The ‘something’ that I am drawn to is linked – I think – to the title of Steele’s exhibition at The Midland Hotel in Morecambe (referenced in my prior post): ‘This Building for Hope.’ Steele draws on the utopian imagery of Modernism. It was a time in western culture of aspiration and of belief in a better future. This is an aspect that I drew upon too in my 2016 commission ‘Tomorrow Belongs to Nobody,’ looking at the later – but still aspirational – post war architecture of Coventry. There is a risk in looking back to wax nostalgic about these past times, which were in fact complicated and messy (Ravilious for one died during service as a war artist in the second world war). Simple nostalgia is certainly not what I (nor Steele I think) am aiming for. I am interested in a kind of ambivalent history, seen too in the recent exhibition ‘The Return of Memory’ at HOME, Manchester that marked the centenary of the Russian Revolution. To given a couple of example works from that show: Declan Clarke and Sarah Perks’ work ‘One Day The Sadness Will End’ involved naming, each day, someone who was betrayed by the revolution; Stephen Coates and Paul Heartfield’s ‘X-Ray Audio’ included records surreptitiously produced on discarded X-ray plates at a time when the music industry was controlled by the state.
I am interested too in how moments that are narrativised as historical turning points offer the possibility for thinking otherwise. They entertain possible futures that never happened. In our present-day when the organising principles of society have succumbed to individualism and the market, there is an appeal to looking at past times when there seemed to be a belief in more collective endeavour (even if it was an ideal not fully realised in practice).
Amelia Crouch, Tomorrow Belongs To Nobody, 2016.
My own work is not particularly focussed on Modernism. I admit I am opportunistic and in site-responsive pieces have hopped around time periods as projects have allowed. Still I have been thinking about whether anything links the approach that I take in disparate works. Broadly speaking the times I have looked at are the Enlightenment, Victorian era and Modernism. Within each there is a narrative strand of rationalism and the idea of doing things for the greater good. Within my work I have often dealt with the interrelationship of individual and collective identity and contrasted rational and irrational behaviours. Perhaps realising this will help me to be more specific and focussed with where I want to take my work next.
I sometimes feel that my artwork is divided between site-responsive pieces (that take a lead from the history of a given location) and gallery-sited works (that usually play with words). There is, however, a parallel between them in that both counterpose order and disorder, sense and non-sense. The word works appear logical, ordered and systematic but in fact their meaning is intentionally fragmented or oblique.
Jenny Steele, Not so Nautical a Divide, digital print on PVC banners, 1m x 56m, Morecambe promenade, October 2017.

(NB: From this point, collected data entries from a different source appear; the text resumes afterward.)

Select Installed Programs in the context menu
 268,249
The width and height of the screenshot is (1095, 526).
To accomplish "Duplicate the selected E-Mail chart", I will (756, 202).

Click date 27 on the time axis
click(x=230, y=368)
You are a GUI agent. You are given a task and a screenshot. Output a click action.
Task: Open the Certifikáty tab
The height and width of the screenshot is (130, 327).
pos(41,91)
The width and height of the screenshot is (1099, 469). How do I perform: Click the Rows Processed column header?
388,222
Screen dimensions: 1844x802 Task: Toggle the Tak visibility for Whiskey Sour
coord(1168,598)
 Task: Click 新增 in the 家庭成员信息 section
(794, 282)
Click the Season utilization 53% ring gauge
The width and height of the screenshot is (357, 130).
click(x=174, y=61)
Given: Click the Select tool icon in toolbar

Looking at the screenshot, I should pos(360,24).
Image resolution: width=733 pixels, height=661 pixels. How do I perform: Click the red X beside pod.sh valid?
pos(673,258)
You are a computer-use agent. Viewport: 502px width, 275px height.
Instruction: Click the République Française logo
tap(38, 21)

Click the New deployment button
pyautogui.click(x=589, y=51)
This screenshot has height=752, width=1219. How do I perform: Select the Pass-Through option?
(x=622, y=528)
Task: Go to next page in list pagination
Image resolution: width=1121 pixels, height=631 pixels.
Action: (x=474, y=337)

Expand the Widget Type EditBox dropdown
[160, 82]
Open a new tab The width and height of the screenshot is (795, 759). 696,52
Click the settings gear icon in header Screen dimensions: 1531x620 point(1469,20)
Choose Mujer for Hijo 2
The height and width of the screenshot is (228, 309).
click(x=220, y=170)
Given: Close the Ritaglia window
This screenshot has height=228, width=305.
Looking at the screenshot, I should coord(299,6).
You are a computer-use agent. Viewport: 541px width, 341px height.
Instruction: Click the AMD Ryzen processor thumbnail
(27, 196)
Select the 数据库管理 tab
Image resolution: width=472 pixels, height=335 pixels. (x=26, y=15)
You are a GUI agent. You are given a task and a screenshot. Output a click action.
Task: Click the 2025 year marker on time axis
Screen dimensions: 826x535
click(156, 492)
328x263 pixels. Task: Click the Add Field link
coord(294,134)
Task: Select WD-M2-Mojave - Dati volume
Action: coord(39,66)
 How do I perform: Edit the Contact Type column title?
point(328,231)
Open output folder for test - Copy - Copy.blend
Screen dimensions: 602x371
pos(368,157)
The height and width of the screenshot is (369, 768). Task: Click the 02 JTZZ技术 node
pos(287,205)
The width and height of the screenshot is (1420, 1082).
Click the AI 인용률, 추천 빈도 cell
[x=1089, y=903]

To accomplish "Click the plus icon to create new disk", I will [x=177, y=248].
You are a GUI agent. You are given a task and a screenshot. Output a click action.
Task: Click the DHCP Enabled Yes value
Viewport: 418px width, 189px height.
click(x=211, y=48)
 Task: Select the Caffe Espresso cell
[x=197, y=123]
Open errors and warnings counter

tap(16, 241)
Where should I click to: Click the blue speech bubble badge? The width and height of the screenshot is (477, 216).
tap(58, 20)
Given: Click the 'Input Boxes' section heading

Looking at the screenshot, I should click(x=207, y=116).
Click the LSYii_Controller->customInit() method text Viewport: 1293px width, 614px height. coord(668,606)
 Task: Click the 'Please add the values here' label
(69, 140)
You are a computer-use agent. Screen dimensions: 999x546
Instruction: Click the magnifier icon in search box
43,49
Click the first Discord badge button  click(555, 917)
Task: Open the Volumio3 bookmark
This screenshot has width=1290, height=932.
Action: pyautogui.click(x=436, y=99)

To get back to where I started – as I’ve wandered off topic a little – what the Ravilious and Co. exhibition and Jenny Steele’s work have highlighted for me is the relevance of considering the visual language of particular moments or ideologies in a more intentional way. When I heard Jenny Steele talk at a previous event (at the Tetley, Leeds) one thing that impressed me about her methods was the extent of her visual research. Her outcomes are based on extensive time spent in textile archives, gallery collections and doing factory or architectural site visits. Of course I do visual research myself, but with my penchant for wordy works this often comes after I have a focus or intention, rather than driving research.